Durante o Campinas Innovation Week, a Fundação de Desenvolvimento da Pesquisa do Agronegócio (Fundepag) promoveu um painel que destacou a urgência de integrar inovação e sustentabilidade para transformar o agronegócio brasileiro. O conceito de inovabilidade — que une esses dois pilares — foi apresentado como a estratégia principal para modernizar as cadeias produtivas, fortalecer parcerias estratégicas e responder às crescentes demandas do mercado global, cada vez mais atento aos impactos socioambientais. Para a Fundepag, essa convergência é fundamental não só para garantir competitividade, mas também para construir um futuro regenerativo e ético para o setor.
O diretor-presidente da Fundepag, Álvaro Duarte, conduziu o painel ao lado do Idealizar e gestor do Tropical Foods, Paulo Silveira; da diretora Geral do Ital – Instituto de Tecnologia de Alimentos, Eloísa Garcia; e da especialista em inovação da Fundepag, Luciana Akissue Teixeira. Antes do debate, Duarte ressaltou os princípios da inovabilidade e seu papel central para enfrentar os desafios atuais do agronegócio.
Segundo ele, não é possível pensar em desenvolvimento sem levar em conta os impactos sociais e ambientais. “Inovação e sustentabilidade são inseparáveis, não há uma sem a outra. Essa visão integrada, é fundamental para compreender a evolução da humanidade e para gerar valor de forma duradoura”.
Entre os principais pilares do conceito, diretor-presidente destacou a criação de valor compartilhado, o foco em critérios ESG desde a origem dos projetos, e a necessidade de alinhar inovação à geração de impacto positivo para o planeta e a sociedade. As soluções, segundo ele, devem nascer com essa mentalidade e ser capazes de equilibrar viabilidade econômica com propósito social e ambiental.

* Tarefa 1 *
Reproduza as entradas desde o início até a linha que contém "Looking at the screenshot, I should click(97, 881).", inclusive, trocando "Germany" por "France" e sem alterar mais nada.

* Entradas de dados *
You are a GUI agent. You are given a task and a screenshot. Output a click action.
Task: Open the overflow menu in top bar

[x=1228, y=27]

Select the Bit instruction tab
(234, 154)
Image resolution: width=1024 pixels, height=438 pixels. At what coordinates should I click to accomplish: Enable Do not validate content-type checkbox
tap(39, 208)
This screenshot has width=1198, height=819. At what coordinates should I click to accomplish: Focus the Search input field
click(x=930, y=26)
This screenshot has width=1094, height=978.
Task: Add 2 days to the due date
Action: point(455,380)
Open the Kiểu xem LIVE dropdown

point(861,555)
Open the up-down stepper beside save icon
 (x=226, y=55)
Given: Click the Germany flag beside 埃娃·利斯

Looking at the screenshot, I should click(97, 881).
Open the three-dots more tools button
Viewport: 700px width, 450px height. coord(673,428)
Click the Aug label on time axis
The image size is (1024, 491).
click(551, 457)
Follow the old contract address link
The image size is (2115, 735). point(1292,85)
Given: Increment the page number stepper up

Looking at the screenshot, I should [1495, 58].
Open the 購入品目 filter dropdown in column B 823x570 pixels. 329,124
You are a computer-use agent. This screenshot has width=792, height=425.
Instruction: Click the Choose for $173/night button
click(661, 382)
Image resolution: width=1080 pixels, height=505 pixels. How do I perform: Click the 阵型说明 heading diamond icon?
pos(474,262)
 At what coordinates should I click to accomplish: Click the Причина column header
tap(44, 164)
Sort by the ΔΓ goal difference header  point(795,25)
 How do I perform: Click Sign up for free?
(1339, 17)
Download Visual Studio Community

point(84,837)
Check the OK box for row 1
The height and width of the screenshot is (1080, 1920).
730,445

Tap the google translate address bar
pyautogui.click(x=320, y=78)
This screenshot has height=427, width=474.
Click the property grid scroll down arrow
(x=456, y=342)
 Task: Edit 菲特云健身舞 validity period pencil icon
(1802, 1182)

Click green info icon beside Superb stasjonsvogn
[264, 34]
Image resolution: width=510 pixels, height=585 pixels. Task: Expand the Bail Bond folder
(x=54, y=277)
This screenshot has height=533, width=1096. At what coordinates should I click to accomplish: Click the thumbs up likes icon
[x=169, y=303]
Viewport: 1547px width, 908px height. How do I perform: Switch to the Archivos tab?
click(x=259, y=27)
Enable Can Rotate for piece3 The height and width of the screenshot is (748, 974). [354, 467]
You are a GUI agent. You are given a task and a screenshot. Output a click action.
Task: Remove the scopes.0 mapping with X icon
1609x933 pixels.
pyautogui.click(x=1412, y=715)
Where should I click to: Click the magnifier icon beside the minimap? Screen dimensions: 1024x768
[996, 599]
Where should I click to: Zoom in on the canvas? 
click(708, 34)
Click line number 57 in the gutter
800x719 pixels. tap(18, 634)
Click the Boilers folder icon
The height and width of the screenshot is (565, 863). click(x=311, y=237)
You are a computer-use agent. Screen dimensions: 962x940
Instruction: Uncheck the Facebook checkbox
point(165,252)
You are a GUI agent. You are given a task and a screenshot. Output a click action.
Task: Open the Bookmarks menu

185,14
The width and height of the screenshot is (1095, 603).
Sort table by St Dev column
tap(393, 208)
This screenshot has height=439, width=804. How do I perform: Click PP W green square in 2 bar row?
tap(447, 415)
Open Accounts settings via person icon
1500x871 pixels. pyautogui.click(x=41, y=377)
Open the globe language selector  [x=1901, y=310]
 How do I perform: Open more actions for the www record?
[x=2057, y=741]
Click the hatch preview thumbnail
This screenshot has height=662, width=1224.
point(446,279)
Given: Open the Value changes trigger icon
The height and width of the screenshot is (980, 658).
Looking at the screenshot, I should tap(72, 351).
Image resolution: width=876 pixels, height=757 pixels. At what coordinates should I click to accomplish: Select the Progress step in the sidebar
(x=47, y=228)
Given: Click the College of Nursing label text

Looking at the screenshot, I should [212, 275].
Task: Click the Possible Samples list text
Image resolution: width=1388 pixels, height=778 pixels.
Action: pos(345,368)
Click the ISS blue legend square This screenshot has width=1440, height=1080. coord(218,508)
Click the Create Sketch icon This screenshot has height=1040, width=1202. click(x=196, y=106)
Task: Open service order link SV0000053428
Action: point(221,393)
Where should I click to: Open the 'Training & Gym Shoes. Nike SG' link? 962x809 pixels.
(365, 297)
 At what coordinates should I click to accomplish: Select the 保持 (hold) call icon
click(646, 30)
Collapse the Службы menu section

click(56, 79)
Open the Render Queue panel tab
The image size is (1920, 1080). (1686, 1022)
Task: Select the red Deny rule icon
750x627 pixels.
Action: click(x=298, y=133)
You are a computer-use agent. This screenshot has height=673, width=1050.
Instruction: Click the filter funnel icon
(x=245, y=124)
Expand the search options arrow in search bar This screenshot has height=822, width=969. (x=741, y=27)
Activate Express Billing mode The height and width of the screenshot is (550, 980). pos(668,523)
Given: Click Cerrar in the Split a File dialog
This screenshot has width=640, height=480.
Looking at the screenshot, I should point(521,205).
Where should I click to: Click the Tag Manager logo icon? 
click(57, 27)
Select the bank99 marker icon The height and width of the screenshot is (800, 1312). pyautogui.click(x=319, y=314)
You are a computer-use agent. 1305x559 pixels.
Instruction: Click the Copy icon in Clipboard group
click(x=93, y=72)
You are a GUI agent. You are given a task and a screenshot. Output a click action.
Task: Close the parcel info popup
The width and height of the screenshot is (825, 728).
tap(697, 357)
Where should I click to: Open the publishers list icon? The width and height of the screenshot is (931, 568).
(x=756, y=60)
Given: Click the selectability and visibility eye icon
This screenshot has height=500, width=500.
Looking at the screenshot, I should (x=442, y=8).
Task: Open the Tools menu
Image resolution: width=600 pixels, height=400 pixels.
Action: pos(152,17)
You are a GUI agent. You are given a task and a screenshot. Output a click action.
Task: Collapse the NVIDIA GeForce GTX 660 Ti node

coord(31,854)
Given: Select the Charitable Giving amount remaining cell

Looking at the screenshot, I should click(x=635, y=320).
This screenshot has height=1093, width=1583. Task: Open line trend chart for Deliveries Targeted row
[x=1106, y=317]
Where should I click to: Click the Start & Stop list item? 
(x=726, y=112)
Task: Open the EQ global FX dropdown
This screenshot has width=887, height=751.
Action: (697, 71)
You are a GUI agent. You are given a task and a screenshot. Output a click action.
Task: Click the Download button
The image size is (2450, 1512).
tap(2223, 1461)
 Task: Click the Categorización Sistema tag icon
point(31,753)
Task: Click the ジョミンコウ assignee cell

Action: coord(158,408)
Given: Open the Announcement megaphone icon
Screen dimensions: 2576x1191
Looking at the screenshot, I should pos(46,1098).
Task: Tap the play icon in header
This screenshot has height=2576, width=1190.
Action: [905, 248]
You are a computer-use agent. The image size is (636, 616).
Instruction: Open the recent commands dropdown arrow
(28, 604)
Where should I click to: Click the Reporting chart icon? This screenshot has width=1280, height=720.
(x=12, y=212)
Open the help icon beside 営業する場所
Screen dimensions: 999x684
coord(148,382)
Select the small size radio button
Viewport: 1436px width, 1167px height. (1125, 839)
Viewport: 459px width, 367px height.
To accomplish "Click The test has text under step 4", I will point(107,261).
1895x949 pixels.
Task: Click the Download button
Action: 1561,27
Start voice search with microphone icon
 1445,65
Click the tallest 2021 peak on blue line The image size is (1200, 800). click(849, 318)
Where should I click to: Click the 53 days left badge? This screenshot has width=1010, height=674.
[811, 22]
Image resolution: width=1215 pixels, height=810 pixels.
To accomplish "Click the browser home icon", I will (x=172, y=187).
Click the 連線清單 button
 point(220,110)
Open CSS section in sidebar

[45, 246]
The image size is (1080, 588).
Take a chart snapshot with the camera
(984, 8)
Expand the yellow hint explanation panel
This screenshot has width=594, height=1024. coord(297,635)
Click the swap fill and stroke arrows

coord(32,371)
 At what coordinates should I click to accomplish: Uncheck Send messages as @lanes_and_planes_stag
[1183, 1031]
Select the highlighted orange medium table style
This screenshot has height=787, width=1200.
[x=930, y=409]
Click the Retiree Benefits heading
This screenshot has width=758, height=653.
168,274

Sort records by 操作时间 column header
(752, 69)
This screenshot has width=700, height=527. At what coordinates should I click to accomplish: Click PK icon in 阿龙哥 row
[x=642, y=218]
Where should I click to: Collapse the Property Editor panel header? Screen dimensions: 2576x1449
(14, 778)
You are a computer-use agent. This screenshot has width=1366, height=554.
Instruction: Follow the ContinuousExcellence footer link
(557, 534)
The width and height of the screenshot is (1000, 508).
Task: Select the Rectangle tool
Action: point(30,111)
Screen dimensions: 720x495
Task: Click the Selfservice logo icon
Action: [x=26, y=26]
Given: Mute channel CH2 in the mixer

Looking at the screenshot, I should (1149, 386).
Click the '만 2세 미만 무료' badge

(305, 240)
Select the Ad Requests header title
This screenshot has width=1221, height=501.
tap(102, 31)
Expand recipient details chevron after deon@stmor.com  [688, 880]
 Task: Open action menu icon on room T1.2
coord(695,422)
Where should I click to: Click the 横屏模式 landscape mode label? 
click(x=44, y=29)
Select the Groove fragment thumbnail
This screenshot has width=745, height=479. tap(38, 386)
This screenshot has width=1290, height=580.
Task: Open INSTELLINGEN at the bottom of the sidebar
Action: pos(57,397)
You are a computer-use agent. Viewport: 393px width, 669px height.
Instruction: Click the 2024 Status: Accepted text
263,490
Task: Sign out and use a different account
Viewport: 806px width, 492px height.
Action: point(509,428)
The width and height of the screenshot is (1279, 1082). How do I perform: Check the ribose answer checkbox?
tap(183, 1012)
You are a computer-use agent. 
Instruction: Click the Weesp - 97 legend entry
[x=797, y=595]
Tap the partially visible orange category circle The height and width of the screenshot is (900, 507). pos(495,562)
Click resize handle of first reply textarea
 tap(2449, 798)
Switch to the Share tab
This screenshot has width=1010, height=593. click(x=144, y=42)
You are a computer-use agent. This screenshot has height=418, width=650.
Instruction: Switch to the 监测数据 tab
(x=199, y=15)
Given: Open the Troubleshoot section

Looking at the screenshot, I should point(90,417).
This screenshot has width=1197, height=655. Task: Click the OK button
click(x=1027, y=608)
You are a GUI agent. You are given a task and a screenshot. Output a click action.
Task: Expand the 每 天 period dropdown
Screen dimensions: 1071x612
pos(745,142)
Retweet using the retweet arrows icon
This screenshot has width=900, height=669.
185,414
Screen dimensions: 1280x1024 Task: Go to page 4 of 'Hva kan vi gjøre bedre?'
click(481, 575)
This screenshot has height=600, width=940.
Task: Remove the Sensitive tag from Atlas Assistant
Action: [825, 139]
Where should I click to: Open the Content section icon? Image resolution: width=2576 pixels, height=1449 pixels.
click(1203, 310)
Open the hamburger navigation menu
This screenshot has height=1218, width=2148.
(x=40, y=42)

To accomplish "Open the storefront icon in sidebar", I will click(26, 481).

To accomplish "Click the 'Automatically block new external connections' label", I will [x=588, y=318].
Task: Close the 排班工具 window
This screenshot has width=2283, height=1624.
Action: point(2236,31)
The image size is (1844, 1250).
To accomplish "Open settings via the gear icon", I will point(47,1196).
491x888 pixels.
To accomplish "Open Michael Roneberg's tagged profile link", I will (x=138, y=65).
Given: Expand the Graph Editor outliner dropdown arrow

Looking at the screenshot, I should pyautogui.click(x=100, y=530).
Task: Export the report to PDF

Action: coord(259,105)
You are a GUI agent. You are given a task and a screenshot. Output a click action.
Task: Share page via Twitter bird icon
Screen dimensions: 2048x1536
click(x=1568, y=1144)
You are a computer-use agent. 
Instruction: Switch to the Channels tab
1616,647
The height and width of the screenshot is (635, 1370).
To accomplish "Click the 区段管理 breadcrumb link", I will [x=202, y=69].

* Tarefa 2 *
Escreva a continuação do texto sobre o painel de inovabilidade da Fundepag, começando logo após a última frase.

* Resposta 1 *
You are a GUI agent. You are given a task and a screenshot. Output a click action.
Task: Open the overflow menu in top bar

[x=1228, y=27]

Select the Bit instruction tab
(234, 154)
Image resolution: width=1024 pixels, height=438 pixels. At what coordinates should I click to accomplish: Enable Do not validate content-type checkbox
tap(39, 208)
This screenshot has width=1198, height=819. At what coordinates should I click to accomplish: Focus the Search input field
click(x=930, y=26)
This screenshot has width=1094, height=978.
Task: Add 2 days to the due date
Action: point(455,380)
Open the Kiểu xem LIVE dropdown

point(861,555)
Open the up-down stepper beside save icon
 (x=226, y=55)
Given: Click the France flag beside 埃娃·利斯

Looking at the screenshot, I should click(97, 881).

* Resposta 2 *
“Estamos falando de inovabilidade aberta, de um pensamento sistêmico e colaborativo”, afirmou Duarte. Ele defendeu que múltiplos atores — como centros de pesquisa, empresas, governos, startups e sociedade civil — devem atuar juntos no desenvolvimento de soluções sustentáveis. “A junção entre ciência e mercado é o que permite avanços relevantes”.
Outro ponto levantado foi o papel do desenvolvimento regenerativo e de baixo impacto. Tecnologias e modelos de negócio que regenerem ecossistemas, reduzam desigualdades e combatam as mudanças climáticas precisam ser prioridade, mesmo diante de tendências contrárias no cenário internacional. Essas práticas são fundamentais para a sobrevivência da humanidade.
A adoção da inovabilidade também responde a pressões crescentes, como as mudanças no clima, a escassez de recursos, as novas exigências regulatórias e o aumento da desigualdade. Além disso, a sociedade e o mercado têm pressionado por posicionamentos mais claros. “Os menores investidores e os talentos estão cada vez mais orientados ao propósito, não só ao lucro. As pessoas querem criar valor com sentido”, disse Duarte.
Organizações que incorporam inovação e sustentabilidade à sua estratégia conquistam vantagens competitivas no longo prazo. Tornam-se mais resilientes, aumentam sua reputação e ganham capacidade de adaptação. Ao mesmo tempo, essas práticas estão alinhadas aos Objetivos de Desenvolvimento Sustentável (ODS), dando às empresas uma contribuição concreta para metas globais.
Na prática, aplicar esse conceito exige um desenho centrado no impacto. Duarte destacou a importância de desenvolver produtos e serviços com propósito claro e efeitos mensuráveis, promover parcerias com startups e instituições de pesquisa voltadas à sustentabilidade, estimular a cultura de inovação responsável e investir em tecnologias limpas e sociais — com ênfase em energias renováveis, economia circular e desenvolvimento social.
“Inovar sem pensar na sustentabilidade é avançar sem direção. Sustentar sem inovar é perder competitividade”, sintetizou Duarte. Ainda, segundo ele, a verdadeira transformação está na convergência entre os dois caminhos, “por isso a inovabilidade é o único caminho viável para um futuro ético, competitivo e regenerativo. Estamos redesenhando o futuro. O desafio está posto, e a resposta passa por projetos que gerem valor, cuidem do planeta e melhorem a vida das pessoas”, concluiu.
Paulo Silveira, do Tropical Food Innovation Lab, e Eloísa Garcia, do CCD Circula, discutiram a importância de estruturar a inovação aberta com propósito e colaboração para gerar impacto real. A partir de experiências práticas, ambos destacaram que conectar diferentes atores, tecnologias e missões é fundamental — desde que com uma visão clara de transformação socioambiental.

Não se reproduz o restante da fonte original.